In my humble opinion, one of the most useful (a.k.a. easy to both understand and implement) contributions to the discipline of training evaluation ever came from Mary Broad and John Newstrom. They developed something called The Transfer Matrix which was introduced in their book entitled “Transfer of Training,” published in the early 1990s. The book told the story of their decade-long research project, and I believe told it in a way that still has relevance for anyone in the training industry with an interest in impact analysis.
Like most compelling research, theirs initiated with an irrefutable problem that, for a variety of different reasons, nobody seemed to be doing much about. The problem, in “Kirkpatrick terms,” was correlations. The Kirkpatrick Levels Model had been in active use since the early 1960s and featured (as we know!) four levels of evaluation for a learning experience:
- Level I (Reaction) – How did the learners feel about the learning event or experience?
- Level 2 (Learning) – Did the learners learn anything during the event or experience?
- Level 3 (Behavior Change) – Could the learning be tied to behavior change(s) post training?
- Level 4 (Results) – Did those behavior changes produce desirable results?

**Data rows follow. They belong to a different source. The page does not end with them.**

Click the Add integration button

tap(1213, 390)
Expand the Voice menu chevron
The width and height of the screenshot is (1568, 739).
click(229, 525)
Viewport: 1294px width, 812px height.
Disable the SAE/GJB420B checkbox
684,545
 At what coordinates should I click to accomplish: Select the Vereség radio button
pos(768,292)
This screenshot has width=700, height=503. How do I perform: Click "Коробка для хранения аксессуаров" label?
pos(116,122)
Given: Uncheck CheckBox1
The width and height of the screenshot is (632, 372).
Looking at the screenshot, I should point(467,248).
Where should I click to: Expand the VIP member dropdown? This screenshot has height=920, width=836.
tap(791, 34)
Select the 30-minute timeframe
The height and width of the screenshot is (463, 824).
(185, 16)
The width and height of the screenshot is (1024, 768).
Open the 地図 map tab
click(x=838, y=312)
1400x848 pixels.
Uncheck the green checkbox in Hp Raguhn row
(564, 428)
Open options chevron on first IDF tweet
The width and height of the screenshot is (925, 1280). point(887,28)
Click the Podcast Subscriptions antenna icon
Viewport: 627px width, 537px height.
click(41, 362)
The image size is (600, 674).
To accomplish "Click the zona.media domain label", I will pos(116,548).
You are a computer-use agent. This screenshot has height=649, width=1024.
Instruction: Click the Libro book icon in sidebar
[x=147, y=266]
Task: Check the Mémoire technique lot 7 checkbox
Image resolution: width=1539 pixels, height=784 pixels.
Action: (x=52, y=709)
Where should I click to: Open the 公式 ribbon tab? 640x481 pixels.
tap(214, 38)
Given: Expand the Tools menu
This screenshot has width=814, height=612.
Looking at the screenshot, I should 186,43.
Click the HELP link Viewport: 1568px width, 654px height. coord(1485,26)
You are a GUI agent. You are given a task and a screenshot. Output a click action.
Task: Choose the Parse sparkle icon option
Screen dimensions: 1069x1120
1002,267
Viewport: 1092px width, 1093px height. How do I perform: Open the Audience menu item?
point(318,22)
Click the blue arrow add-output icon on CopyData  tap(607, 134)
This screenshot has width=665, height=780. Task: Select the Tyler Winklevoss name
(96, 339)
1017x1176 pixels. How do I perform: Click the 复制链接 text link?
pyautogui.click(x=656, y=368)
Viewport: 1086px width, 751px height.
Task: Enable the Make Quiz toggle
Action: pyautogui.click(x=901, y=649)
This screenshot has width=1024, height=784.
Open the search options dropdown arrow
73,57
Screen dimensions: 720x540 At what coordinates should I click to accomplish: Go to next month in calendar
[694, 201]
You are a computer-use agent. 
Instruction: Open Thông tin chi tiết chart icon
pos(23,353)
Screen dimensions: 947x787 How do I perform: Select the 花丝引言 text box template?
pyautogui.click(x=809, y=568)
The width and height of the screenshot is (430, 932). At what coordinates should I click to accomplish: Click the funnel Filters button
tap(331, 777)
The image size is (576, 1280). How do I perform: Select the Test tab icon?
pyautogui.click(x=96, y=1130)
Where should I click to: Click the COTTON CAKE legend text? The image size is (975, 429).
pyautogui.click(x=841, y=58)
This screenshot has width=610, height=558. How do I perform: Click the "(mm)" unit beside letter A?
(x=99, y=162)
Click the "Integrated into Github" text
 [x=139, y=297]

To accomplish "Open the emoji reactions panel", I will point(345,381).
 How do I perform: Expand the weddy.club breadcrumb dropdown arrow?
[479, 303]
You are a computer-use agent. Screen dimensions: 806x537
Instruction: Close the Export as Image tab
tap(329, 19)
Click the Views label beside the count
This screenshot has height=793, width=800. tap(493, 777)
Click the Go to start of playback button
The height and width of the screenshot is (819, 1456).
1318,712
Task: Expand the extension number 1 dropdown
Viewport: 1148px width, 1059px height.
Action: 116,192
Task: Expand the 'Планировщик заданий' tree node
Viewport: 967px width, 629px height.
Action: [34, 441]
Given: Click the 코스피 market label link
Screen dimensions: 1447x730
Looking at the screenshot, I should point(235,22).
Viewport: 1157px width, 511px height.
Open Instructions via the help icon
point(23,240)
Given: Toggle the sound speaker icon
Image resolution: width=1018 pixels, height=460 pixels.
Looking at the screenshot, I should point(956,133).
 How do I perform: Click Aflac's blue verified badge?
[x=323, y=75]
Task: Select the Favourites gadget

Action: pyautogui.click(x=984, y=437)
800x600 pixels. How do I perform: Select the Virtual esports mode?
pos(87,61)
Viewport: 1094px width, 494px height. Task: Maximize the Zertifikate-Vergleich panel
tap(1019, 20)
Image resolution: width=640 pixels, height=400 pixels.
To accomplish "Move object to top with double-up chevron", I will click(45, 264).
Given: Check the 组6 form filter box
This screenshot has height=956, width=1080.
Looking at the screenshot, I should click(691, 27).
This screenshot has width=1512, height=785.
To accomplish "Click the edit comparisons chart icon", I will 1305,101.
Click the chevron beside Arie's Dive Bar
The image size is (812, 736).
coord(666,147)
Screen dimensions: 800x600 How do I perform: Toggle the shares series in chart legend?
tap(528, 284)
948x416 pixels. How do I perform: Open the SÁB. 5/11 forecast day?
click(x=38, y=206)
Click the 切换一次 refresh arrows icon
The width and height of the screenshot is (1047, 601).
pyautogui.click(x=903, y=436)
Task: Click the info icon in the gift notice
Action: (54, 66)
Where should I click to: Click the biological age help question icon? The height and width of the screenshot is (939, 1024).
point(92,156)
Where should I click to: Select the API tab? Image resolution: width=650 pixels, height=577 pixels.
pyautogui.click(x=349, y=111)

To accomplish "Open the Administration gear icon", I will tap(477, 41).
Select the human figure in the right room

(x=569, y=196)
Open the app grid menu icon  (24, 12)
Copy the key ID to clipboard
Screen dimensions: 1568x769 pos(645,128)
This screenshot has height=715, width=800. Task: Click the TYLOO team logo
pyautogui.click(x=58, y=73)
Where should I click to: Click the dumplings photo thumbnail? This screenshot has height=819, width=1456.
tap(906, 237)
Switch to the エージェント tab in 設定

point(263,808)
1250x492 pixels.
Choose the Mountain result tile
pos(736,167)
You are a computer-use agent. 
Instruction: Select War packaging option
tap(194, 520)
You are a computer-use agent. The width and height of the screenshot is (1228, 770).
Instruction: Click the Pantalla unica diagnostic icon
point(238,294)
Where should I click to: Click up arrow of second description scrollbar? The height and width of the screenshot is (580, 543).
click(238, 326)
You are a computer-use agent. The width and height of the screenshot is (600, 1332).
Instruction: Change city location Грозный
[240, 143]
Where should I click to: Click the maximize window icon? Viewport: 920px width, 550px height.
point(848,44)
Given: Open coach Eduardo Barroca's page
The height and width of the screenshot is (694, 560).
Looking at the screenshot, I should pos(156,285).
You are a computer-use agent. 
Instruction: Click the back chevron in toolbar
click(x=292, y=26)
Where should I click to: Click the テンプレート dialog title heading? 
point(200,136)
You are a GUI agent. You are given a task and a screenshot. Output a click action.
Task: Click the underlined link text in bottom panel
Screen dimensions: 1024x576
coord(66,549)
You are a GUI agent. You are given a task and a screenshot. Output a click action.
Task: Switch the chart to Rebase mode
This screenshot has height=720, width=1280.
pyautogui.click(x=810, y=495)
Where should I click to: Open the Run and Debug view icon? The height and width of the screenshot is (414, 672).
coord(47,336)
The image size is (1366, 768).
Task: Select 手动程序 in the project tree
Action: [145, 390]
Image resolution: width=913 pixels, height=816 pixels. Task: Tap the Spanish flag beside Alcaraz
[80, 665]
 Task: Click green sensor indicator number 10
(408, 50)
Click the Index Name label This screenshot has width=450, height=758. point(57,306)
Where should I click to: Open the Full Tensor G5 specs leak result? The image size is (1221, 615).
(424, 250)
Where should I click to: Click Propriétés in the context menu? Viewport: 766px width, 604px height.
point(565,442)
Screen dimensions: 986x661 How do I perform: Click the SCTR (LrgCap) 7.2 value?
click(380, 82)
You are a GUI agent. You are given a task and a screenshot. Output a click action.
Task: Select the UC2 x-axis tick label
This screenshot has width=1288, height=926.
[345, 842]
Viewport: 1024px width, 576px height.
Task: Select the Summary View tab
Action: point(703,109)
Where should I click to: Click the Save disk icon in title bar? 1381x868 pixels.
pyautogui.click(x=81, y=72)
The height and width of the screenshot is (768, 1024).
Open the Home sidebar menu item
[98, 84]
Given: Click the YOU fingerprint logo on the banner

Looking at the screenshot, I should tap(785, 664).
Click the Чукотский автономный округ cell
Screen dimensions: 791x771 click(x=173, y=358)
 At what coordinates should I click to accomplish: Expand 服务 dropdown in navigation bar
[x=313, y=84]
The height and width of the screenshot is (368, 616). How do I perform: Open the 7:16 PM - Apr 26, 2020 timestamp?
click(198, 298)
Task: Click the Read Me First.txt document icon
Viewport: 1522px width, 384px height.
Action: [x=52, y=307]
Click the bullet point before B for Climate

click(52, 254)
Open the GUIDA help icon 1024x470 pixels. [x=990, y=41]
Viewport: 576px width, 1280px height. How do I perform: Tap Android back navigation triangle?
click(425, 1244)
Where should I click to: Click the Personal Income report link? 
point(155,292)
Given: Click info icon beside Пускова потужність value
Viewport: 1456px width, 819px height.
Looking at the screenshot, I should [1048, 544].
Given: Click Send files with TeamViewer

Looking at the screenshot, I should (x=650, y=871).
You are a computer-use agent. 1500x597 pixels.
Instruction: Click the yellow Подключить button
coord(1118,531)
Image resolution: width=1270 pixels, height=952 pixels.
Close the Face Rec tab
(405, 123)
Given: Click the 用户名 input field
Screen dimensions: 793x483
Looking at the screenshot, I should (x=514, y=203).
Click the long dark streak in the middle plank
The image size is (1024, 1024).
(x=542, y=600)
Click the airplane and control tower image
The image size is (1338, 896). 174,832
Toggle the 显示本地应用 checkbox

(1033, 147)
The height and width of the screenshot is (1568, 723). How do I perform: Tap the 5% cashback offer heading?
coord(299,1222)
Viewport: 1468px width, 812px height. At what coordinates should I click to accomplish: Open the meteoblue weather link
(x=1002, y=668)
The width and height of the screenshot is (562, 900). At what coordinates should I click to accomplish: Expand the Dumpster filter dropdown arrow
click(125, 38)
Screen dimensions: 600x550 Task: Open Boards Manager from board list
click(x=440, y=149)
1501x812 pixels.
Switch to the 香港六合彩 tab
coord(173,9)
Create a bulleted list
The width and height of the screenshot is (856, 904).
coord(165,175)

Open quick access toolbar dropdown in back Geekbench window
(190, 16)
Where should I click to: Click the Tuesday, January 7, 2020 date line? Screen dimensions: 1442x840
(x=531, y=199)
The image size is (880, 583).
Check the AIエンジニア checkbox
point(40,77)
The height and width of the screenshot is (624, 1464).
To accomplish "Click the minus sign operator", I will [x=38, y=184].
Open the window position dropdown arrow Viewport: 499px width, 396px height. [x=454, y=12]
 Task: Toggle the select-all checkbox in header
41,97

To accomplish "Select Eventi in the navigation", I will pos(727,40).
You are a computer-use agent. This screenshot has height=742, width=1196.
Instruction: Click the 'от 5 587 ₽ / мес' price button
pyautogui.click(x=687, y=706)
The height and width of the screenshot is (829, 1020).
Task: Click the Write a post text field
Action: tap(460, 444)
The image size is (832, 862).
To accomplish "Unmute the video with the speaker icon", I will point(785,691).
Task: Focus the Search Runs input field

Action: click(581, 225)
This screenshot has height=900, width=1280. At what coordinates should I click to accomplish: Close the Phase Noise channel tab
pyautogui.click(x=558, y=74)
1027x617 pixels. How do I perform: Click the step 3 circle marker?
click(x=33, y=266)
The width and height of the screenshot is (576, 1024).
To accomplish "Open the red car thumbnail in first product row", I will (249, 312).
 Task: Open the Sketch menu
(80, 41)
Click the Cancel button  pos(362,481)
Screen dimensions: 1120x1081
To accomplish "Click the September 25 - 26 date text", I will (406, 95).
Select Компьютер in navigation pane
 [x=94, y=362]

Research suggested, beyond reasonable doubt, that Level 1 outcomes were highly correlated with Level 2 outcomes (if you liked a training program there was a high degree of probability that you learned something, and vice versa). That research also demonstrated that Level 3 outcomes were highly correlated with Level 4 outcomes (if you changed behavior, you would indeed get different results; and if you wanted different results, you needed to change behavior). Unfortunately, there was no such correlation between Level 2 and Level 3 outcomes (just because you learned something, did not mean you were going to run back to your workplace and change your behavior).
So, in the absence of Level 3 and 4 evidence, Broad and Newstrom set out to find out why! The essence of their research revolved around something they referred to as “role-time combinations.” When they asked themselves about the roles that were critical in determining the transfer of training, they landed on these three:
- Manager – The direct supervisor of the individual attending training
- Trainer – The person (representing the entire department) that was delivering the training
- Trainee – The individual attending training
When they asked themselves about the relevant time periods that were critical, they quite reasonably came up with these three:
- Pretraining – The 4 to 6 weeks that precede the training event
- During training – The training event or experience itself
- Post-training – The 4 to 6 weeks following training
They put those parameters together and formed a nine-box matrix they used to ask the two questions that formed the bulk of their research:
- What role-time combination(s) most accurately identify responsibility for the transfer of training (i.e., which stakeholders in which time periods have traditional responsibility for the transfer of training)?
The answer (quite overwhelmingly) was “the trainer during training.” And, in one way or another, we’ve all been there (i.e., where the trainer is begging learners at the end of an event to “use this stuff back on the job.”
The second question produced results that are a blinding flash of the obvious, but still hold true today:
- What role-time combination(s) should be responsible (i.e., which stakeholders in which time periods truly drive Level 3 and Level 4 outcomes)?
Which is the common sense that unfortunately is not common practice!
The implications here drove the development of The Center for Leadership Studies’ sustainment system: The Four Moments of Truth™. Net-net:
- Trainees need to value the skills being taught in training and see themselves being successful developing those skills and producing desired results
- The training needs to be good (both the design and the delivery)!
- The Next-Level Manager of the Trainee needs to drive training transfer before and after the event (which means the Training Department needs to get those managers on board and prepared to fulfill those roles!)